The main reason for doing this in my mind is to assist lautering and reduce the chance of a stuck sparge (especially useful for beers with large portions of hull-less, gummy grains like wheat or rye). Increased efficiency can potentially be gained by setting your mill gap smaller than you would normally dare to with dry grain, but is not the main motivator for doing so.

In my mind, the extra 5-10 minutes it takes to condition the malt is worth it over the headache of a stuck mash any day.


----------



## RobW (20/9/12)

Gabe said:


> Right on Thirsty. 2% of your grain bill in water is the recommended amount from memory. For a 5kg bill that's only 100ml water.
> 
> I've done it in the past using a spray bottle and stirring the grain by hand in a large stockpot to get even wetting.
> 
> ...




Agreed. No problem with 100mL for a 5kg bill.

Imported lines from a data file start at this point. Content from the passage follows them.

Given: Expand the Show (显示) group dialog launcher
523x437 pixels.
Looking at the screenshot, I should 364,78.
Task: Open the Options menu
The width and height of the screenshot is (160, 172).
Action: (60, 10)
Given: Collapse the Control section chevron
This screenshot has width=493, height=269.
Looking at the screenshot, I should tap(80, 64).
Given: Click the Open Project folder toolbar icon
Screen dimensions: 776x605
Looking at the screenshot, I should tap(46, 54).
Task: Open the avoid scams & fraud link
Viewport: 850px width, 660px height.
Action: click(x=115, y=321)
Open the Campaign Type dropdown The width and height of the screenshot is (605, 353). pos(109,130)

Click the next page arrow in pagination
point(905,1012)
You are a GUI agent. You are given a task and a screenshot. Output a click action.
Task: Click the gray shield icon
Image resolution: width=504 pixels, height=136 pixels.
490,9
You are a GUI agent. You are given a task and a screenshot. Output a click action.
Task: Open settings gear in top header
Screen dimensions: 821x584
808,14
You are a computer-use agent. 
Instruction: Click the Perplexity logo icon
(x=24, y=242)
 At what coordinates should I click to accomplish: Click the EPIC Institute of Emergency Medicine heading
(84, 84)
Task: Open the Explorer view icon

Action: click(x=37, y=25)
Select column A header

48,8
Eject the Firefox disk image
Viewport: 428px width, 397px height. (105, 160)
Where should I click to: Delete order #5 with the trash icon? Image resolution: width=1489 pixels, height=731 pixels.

I just mix it through by hand.


----------



## WhiteLomu (23/5/16)

Tried it myself on the weekend. Sprinkled water out using my fingers then mixed in. Repeated maybe ten times. I used nowhere near 100ml of water for a 4.75kg grain bill.
I've never seen so many properly cracked grains with almost fully intact husks.
It is definitely a useful technique.


----------



## WhiteLomu (23/5/16)

I missed the point of the OP, asking if it's beneficial for BIAB. I don't BIAB but it is good for Grainfather.


----------



## Bribie G (23/5/16)

In what way?


----------



## WhiteLomu (24/5/16)

Better efficiency and a reasonably quick sparge. Not that my efficiency is ever great, but when at it's best the sparge is also very slow.


----------